§ **TEXT PROVIDED**
+-------+

Imaginary Americas: The Dual Continent in the Eyes of Non-American Travelers — RIAS Vol. 17, Spring–Summer (1/2024)

2024-01-20

Call for Papers:
IMAGINARY AMERICAS:

The Dual Continent in the Eyes of Non-American Travelers
RIAS Vol. 17, Spring–Summer (1/2024)
(Call open until January 30th 2024)

The phenomenon of travel has been fraught with paradoxes since the times immemorial. Perhaps the most striking of the travel-related controversies is the fact that although it is one of humanity’s earliest experiences, journeying has never been available to all. Regarded as one of the elementary and universal social practices, it was—and still is—the share of the few. Equally paradoxically, despite the archetypal status of the very concept of the journey, in the social and geographical sense, traveling itself is a relatively new phenomenon: the onset of leisure travel comes as late as in the 19th century, when modern means of mass transportation became popularly available and affordable. Unsurprisingly, then, many of those craving the knowledge of the distant lands, used to depend, and still largely rely on, mediated reports: texts, images, and other narratives representing fragments of experienced (or imagined) reality that always require voluntary suspension of disbelief. (Read the whole Call for Papers here...)

Imaginary World(s): American Visions of the Outside of the Americas — RIAS Vol. 17, Fall–Winter (2/2024)

2024-01-20

Call for Papers
IMAGINARY WORLD(S)
American Visions of the Outside of the Americas
RIAS Vol. 17, Fall–Winter (2/2024)
(Call open until March 30th 2024)

+-------+

§ **DO THIS**
For each statement, answer yes or no according to the RIAS calls for papers, and quote the words that decide it: (a) The call for "Imaginary Americas" is open until January 30th 2024. (b) Leisure travel began in the 18th century. (c) The "Imaginary World(s)" issue is planned for Spring–Summer. The records have nothing to do with the RIAS calls for papers.

+-------+

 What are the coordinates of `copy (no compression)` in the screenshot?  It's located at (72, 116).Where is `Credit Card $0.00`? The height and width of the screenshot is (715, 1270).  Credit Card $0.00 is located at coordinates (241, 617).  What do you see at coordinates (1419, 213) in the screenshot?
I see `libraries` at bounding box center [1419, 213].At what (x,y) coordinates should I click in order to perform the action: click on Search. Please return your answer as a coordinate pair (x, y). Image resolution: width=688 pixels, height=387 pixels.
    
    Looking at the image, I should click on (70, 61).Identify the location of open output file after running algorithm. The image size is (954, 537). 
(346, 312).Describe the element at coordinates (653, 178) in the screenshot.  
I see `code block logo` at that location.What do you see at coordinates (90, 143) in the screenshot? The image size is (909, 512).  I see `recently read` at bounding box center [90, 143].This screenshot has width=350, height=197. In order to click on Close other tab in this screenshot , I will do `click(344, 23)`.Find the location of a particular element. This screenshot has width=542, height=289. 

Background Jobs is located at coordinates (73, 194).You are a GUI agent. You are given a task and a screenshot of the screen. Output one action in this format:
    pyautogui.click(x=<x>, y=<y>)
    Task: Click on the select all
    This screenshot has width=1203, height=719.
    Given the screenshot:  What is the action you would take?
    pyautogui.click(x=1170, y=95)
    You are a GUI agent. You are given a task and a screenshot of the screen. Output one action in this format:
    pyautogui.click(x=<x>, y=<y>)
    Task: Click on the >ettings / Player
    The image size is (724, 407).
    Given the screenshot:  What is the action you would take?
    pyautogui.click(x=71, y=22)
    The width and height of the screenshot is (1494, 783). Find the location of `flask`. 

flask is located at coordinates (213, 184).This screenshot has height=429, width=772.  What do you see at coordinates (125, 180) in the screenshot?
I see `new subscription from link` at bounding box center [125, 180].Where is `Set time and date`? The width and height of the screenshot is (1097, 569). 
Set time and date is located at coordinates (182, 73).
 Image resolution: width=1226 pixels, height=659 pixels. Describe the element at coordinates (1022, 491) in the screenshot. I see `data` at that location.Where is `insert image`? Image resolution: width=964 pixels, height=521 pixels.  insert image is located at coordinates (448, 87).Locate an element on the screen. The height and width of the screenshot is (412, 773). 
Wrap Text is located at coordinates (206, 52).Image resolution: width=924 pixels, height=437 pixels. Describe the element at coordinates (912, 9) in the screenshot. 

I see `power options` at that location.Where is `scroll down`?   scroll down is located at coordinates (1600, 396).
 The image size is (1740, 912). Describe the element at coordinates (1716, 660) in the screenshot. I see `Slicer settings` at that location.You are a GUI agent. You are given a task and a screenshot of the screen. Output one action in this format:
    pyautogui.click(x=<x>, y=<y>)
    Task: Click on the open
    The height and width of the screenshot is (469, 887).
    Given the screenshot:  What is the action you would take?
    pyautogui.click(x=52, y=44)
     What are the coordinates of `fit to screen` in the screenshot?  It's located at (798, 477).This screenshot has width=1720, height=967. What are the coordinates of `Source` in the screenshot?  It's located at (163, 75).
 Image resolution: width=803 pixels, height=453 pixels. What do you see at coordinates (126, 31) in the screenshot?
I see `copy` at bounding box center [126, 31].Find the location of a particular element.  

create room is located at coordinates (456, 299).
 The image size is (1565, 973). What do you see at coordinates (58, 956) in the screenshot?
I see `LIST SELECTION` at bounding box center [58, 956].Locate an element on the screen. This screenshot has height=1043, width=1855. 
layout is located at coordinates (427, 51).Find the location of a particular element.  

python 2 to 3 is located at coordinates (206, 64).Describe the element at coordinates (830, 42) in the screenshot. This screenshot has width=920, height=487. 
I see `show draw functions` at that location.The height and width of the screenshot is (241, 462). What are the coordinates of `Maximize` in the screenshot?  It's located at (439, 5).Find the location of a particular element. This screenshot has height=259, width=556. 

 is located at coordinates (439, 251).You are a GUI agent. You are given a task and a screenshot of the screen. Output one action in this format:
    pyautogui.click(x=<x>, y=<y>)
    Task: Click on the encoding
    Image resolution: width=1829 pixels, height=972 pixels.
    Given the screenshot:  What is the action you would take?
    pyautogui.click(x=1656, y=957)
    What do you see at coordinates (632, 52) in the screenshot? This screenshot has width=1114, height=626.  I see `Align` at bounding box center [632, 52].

+-------+

§ **WORKED ANSWER**
(a) Yes: "(Call open until January 30th 2024)"
(b) No: "the onset of leisure travel comes as late as in the 19th century"
(c) No: "RIAS Vol. 17, Fall–Winter (2/2024)"